If you are building a solution, the controls are also really helpful because they can be given unique names that you can use to easily address them in the Object Model. That also makes it really easy to get at them in the file format, since each control will be marked with XML structure. The part that I find most exciting about the controls though, is that you can map these controls to XML nodes in your own schema as we saw in this example.
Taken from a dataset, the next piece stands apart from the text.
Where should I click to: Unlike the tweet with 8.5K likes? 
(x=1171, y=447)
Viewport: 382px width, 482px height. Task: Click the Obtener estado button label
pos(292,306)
Insert your own content controls

While I'll need to cover this in more detail later, I did want to quickly explain how you can insert your own content controls. The first thing you'll need to to is make sure that you have the "developer" tab showing in the ribbon. You can do this by going to File -> Word Options, and under the view settings choose "Developer Tools":

Developer Tools

Now, click on the "Developer" tab, and you'll see a chunk called "content controls"

Developer Tools

Developer Tools

With this, you can insert new content controls, as well as modify the properties of existing ones. Go ahead and play around with that a bit, and I'll post some more information later on ways to work with the controls. Some of the other topics I'll try to cover in the future in this area are:

  1. Using XML mapping and schema to drive the content for drop down controls. If you have a schema restriction, we can automatically use those retentions to populate the dropdown list.
  2. Using locking and groups to structure the document.
  3. Using building blocks to generate rich structures document fragments that can be easily inserted into a document and automatically bind to the custom XML already present.
  4. Bind content controls to document properties and SharePoint data. Have you ever had a document library in sharepoint and wanted the ability to map the column values directly into the content of the document? Well now you can set it up so that if the values are changed in SharePoint they will be reflected directly in the document, and if they are changed in the document, they will be reflected in the SharePoint library.
  5. Programmatic access to the custom XML store. You can set up all the mappings with the content controls, and then just program directly against the XML data. Anytime the user changes the values of one of the controls, it's automatically pushed back into the node it's mapped to, and an event is thrown. If you make a change to a node programmatically, then any content control mapped to that node will be automatically updated. This allows you to write your solution directly against the data, instead of against Word's objects.


(I almost forgot... go Seahawks!)